#### EXERCISE BRIEF:
Filter this material down to the lines that contain the string "will", and return those lines.

=== DATA TO PROCESS ===

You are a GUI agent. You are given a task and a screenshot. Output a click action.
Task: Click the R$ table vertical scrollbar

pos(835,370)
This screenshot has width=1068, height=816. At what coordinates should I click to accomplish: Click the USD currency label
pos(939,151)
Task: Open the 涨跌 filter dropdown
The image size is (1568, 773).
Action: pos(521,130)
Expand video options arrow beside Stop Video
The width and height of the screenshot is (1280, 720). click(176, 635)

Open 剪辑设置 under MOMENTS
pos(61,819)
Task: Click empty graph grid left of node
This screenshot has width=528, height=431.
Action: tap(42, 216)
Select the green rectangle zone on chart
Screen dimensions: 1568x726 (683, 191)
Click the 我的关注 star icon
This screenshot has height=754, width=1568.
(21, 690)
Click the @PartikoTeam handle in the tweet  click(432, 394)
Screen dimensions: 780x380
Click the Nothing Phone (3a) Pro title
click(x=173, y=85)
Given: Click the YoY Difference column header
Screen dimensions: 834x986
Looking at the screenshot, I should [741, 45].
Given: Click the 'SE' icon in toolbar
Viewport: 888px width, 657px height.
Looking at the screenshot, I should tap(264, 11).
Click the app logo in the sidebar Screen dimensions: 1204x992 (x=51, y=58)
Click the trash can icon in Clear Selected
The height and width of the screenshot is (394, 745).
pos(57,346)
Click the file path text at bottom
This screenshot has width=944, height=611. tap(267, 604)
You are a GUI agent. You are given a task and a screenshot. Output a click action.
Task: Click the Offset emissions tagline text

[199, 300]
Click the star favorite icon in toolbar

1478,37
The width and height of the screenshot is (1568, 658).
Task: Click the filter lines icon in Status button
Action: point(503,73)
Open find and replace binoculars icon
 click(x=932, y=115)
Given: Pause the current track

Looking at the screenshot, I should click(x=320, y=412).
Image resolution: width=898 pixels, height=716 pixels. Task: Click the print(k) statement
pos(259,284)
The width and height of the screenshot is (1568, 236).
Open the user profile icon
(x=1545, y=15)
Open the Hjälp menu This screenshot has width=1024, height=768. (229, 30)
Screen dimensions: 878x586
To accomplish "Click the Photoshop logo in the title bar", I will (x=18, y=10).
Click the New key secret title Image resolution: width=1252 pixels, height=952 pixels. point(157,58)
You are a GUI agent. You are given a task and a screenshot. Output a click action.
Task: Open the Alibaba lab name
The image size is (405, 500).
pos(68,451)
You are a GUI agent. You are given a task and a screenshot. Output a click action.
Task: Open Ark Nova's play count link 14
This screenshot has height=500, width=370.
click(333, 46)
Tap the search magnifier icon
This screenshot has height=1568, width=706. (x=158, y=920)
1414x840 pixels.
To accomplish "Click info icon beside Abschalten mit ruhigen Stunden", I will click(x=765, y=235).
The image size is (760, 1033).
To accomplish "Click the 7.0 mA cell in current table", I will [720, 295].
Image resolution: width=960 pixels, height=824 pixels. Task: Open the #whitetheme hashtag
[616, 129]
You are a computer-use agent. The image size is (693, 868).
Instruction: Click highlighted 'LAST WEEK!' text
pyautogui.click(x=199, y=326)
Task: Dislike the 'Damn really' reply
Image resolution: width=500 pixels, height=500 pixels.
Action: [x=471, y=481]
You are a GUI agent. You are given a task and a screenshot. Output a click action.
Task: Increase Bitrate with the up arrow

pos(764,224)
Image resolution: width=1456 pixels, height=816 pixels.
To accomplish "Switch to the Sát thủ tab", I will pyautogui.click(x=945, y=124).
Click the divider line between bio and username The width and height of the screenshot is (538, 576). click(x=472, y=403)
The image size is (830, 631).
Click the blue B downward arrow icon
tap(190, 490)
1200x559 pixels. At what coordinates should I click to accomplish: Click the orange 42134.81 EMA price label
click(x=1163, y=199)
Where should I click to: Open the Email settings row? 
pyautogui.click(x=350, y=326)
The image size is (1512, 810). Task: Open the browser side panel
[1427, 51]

===

#### EXERCISE RESULT:
To accomplish "Click the Photoshop logo in the title bar", I will (x=18, y=10).
To accomplish "Click info icon beside Abschalten mit ruhigen Stunden", I will click(x=765, y=235).
To accomplish "Click the 7.0 mA cell in current table", I will [720, 295].
To accomplish "Switch to the Sát thủ tab", I will pyautogui.click(x=945, y=124).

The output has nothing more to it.